* _Required tasks_:
1. Name every airline mentioned by name in the blog post on AirAsia's losses.
2. Carry on the blog post on AirAsia's losses from its final sentence.

* _Source_:
-- Begin --

Saturday, February 28, 2009

Posted yesterday Comments On AirAsia Exceptional Losses

Ah had a nice reply and it was nice for Ah to take the time and effort to reply me in detail.

Ah said...

  • On deferred tax, I did mention that it should be excluded from core earnings :)

    You mentioned "No one asked AirAsia to hedge on oil and no one asked them to fiddle with complex stuff as interest rate swaps"

    Actually fuel hedging is VERY COMMON for airlines. Almost all airlines hedge their fuel consumption. And in fact, if you monitor airline news closely, not long ago several Airlines warned for huge unrealised hedging loss. Perhaps you might wonder, why isn't MAS and SIA reporting HUGE unrealised hedging loss (they only reported realised heding loss)? This is actually due to accounting policy. SIA charged the unrealised loss to their reserve directly, while MAS on the other hand does not account for any unrealised loss. Note that accounting of derivative is covered under FRS139, which is still not compulsary in Malaysia yet. And hence AirAsia does not need to recognised the unrealised loss too. Then the question is.. why unwind the contracts and suffer a loss? Isn't that stupid? The reason is simple. If AirAsia doesn't unwind the contracts, they will be effectively paying higher fuel cost in FY09. For example, current oil price is roughly between 35-40, but given that they have hedged a portion of their consumption, they effectively need to pay a higher price for it. But after unwinding it, they basically enjoy the spot price in FY09. That's why i said they are doing some sort of bloodbath in FY08, to make FY09 looks pretty!

On fuel hedges, you then said.

  • You also quoted the news "AirAsia: No more bets on oil price" and wrote "January 2008 AirAsia siad no more bets on oil prices. November it took a rm218 million charges in losses. And yesterday it took another rm426 million hit!" If you recall, during that time AirAsia actually SHORT crude oil. I believe what the article meant was that AirAsia won't bet against the rise of oil price. And for FY08, they are actually hedging (long position)..not shorting.

-- End --

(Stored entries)

-- Begin --

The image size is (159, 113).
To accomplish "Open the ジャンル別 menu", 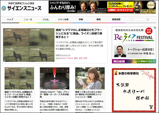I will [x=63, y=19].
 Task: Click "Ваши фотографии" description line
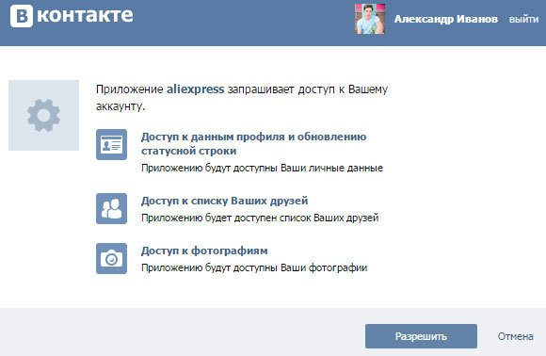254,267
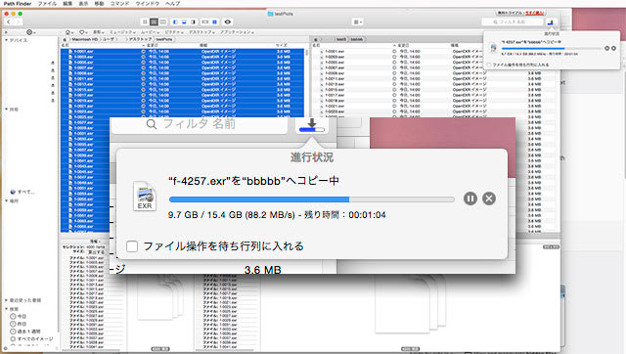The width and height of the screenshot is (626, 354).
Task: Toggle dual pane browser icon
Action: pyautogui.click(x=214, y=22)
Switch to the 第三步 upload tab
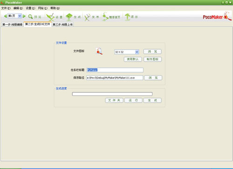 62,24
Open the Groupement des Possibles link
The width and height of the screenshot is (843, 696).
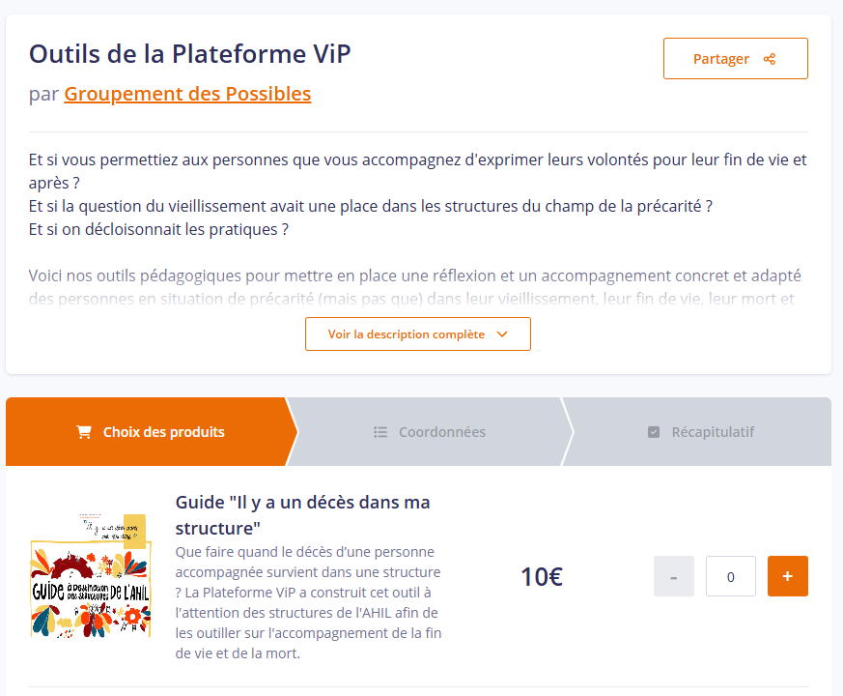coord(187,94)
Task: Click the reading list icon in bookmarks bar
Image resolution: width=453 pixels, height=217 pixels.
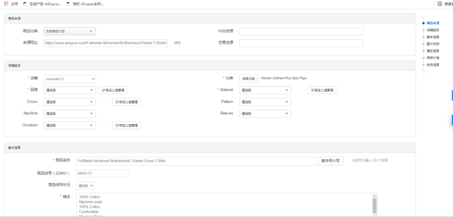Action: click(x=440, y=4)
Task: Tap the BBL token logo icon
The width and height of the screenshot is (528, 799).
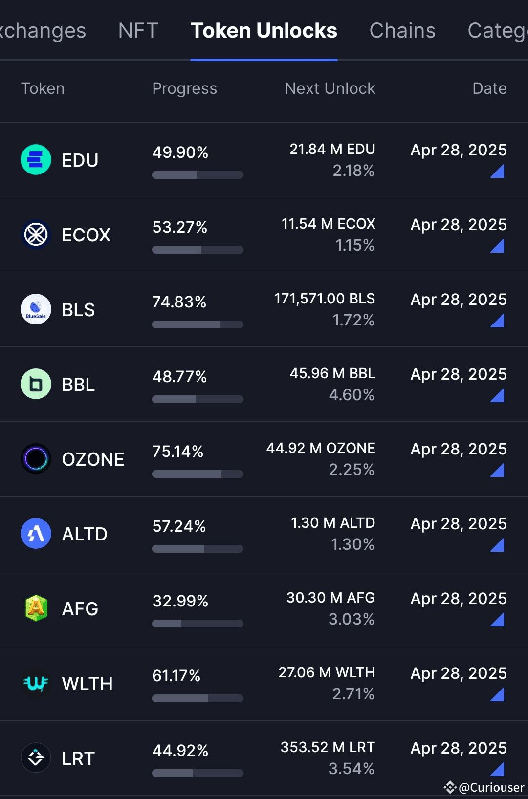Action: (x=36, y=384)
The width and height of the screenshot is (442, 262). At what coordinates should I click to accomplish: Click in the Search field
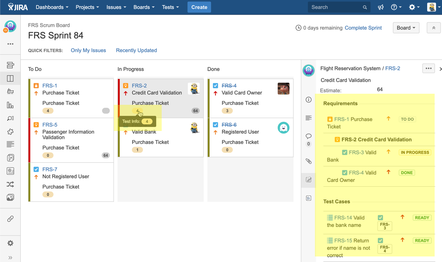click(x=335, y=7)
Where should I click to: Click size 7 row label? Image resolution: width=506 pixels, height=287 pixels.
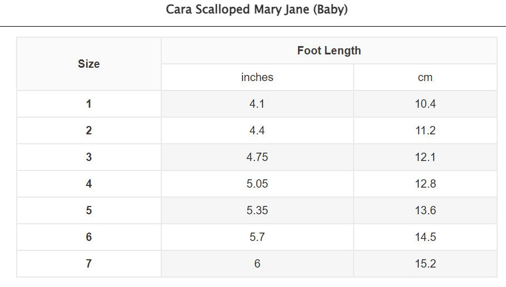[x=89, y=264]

-- End --
-- Begin --

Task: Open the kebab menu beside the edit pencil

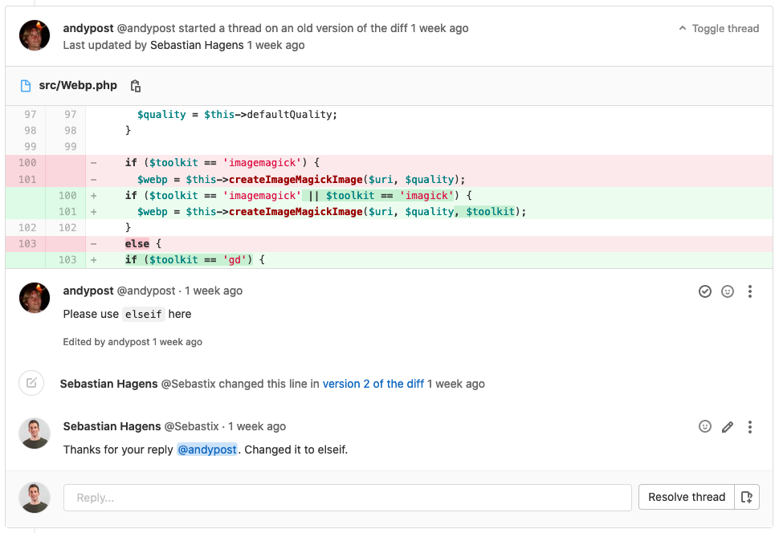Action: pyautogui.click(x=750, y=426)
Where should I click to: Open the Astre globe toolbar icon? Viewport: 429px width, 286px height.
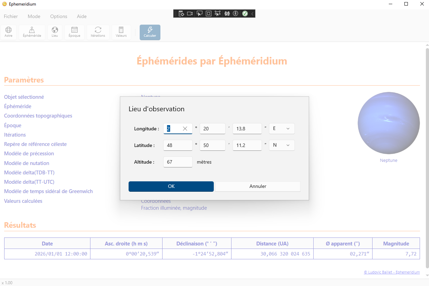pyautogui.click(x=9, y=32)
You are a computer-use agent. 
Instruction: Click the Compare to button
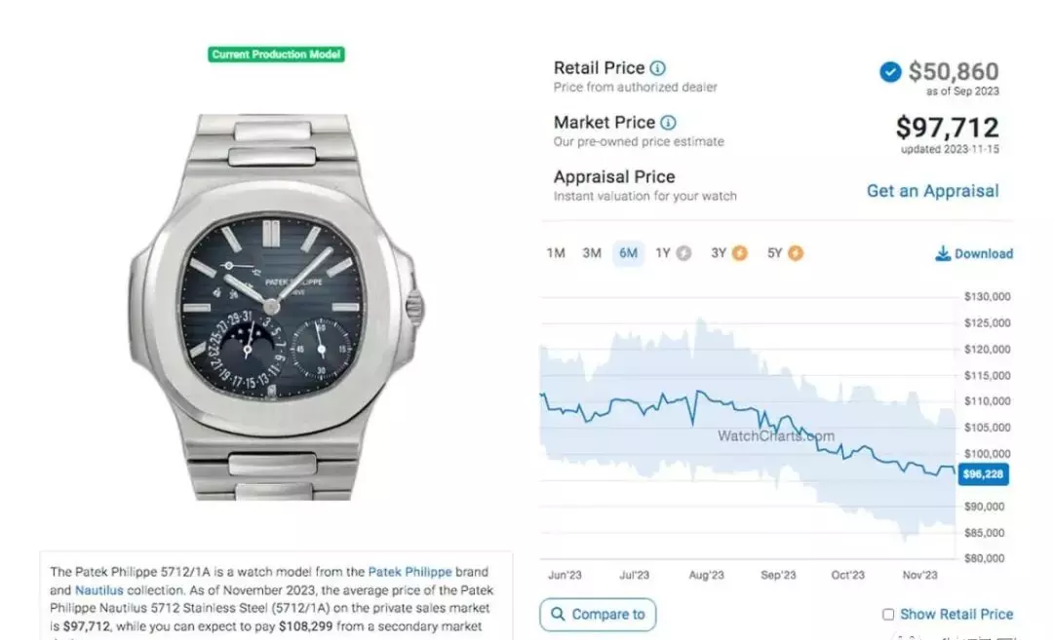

-- End --

* _Answers provided_:
1. AirAsia, MAS, SIA

2.
Let me get this correct. I hope my understanding is correct on what you are saying here. Are you saying that AirAsia lost money SHORTING oil and they also lost money on the LONG side? That sums it up, doesn't it? Clearly the management does not know how to hedge their oil short or long. Would you agree?

Ok regarding the accounting treatment of the derivative. I am not an accountant so there is nothing much I can comment.

One thing though, MAS hedged its oil position at US$100 and on a Business Times article, MAS flies into turbulence

  • The airline, which had hedged about half of its fuel requirements for 2008, succumbed to hedging losses of RM216 million and foreign exchange losses of RM54 million in its fourth quarter.However, it did not make hedging losses for the full year. MAS has hedged about 64 per cent of its fuel requirements for this year at US$100 a barrel.

See how MAS said they only hedge for half? Why was AirAsia so aggressive in their hedging?

In my flawed opinion, it's the desire to get the market share, the want to be the market leader that is root of the problem.

Isn't this what is happening?

For me, I would think so.

To get the market share, they needed to be aggressive, aggressive marketing, expand, expand and expand. Which means more planes are needed. More routes. More countries. And ultimately more borrowing.

This was their chosen strategy in my flawed opinion.

And to succeed in it, they needed to find cutting edges. This is where the fuel hedges and the IRS came into play.

Regarding IRS, one interesting point. As you already know, this was mentioned yesterday by AirAsia.

  • The Group entered into interest rate swaps (some of which are capped) to hedge against fluctuations in the US-LIBOR on its existing and future aircraft financing for deliveries between Year 2005 and 2009. The effect of this transaction enables the Group to pay fixed interest rate of between 3.25% to 5.20% over a period of 12 to 14 years.

MAS on the other hand, reported the following. (see notes 10 b )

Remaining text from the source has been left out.